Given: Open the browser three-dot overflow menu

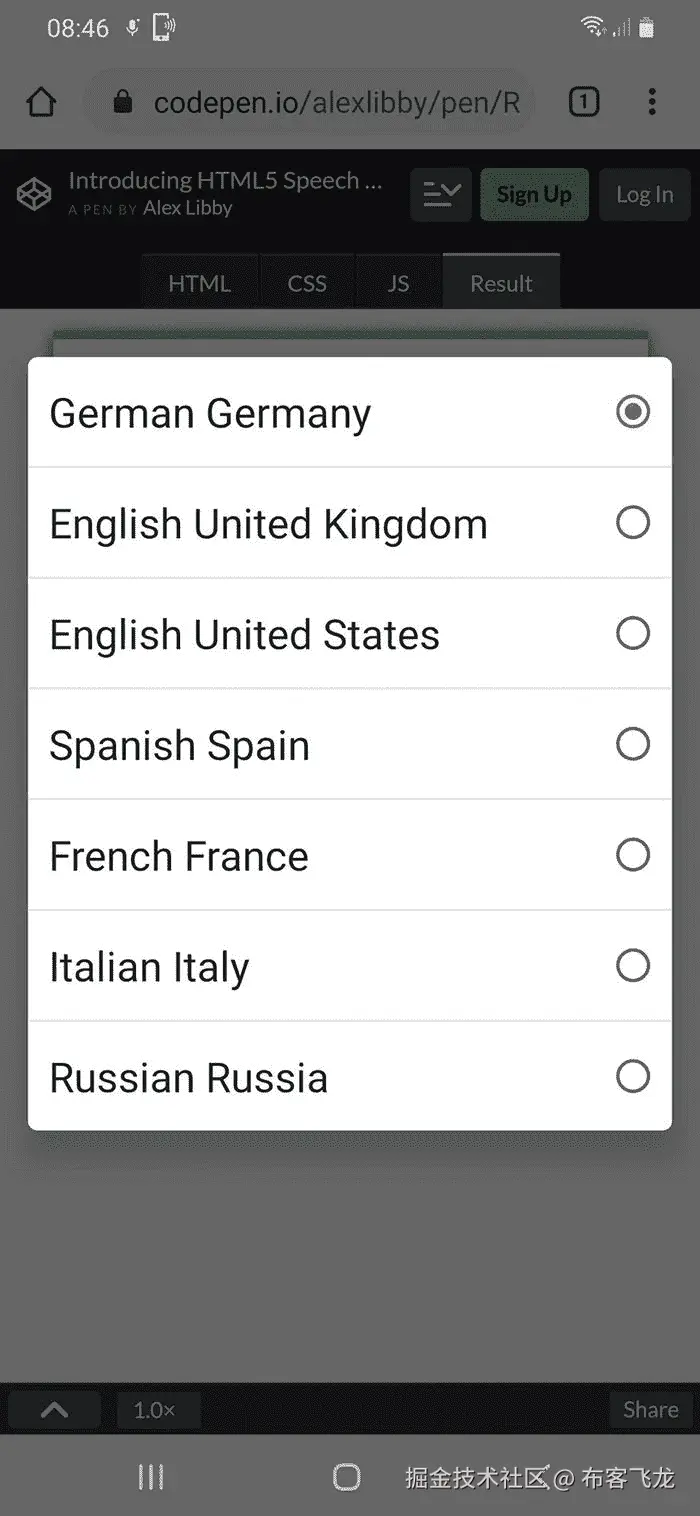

^^^^

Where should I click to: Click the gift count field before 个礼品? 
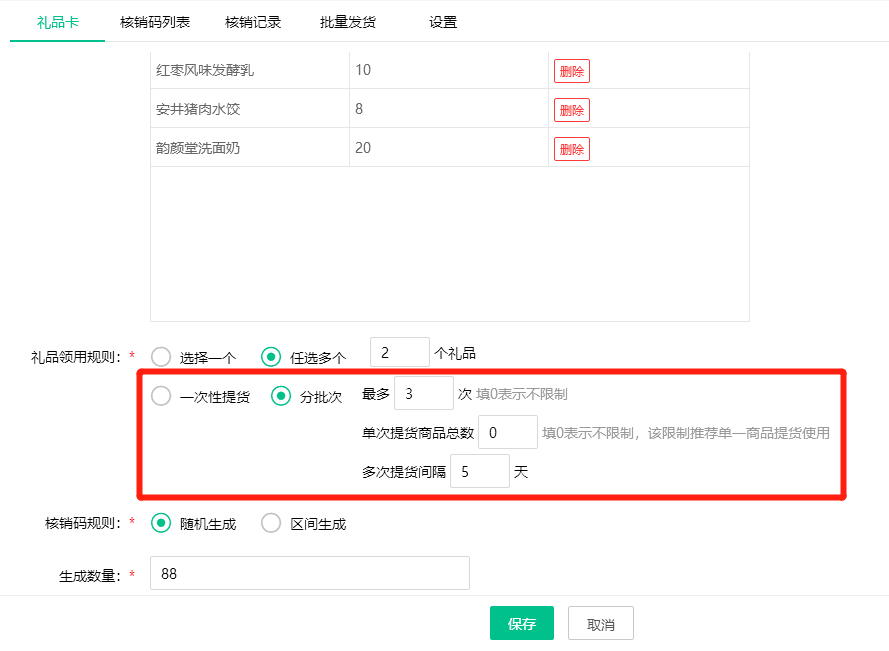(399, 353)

^^^^

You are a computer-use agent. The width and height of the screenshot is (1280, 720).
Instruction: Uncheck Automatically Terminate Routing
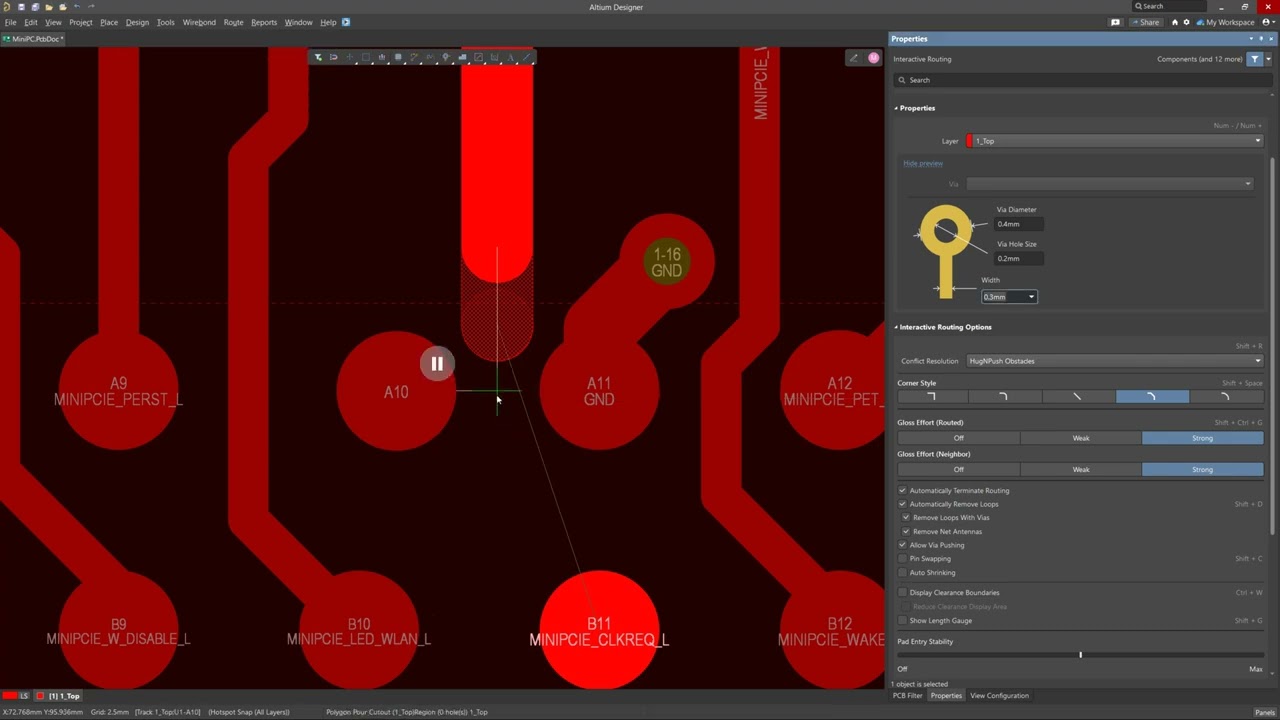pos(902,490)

^^^^

• [What needs to be done] Count the lines in the rows above that contain the string "three", with case counting. Reply with the number alone.

• [Complete output] 1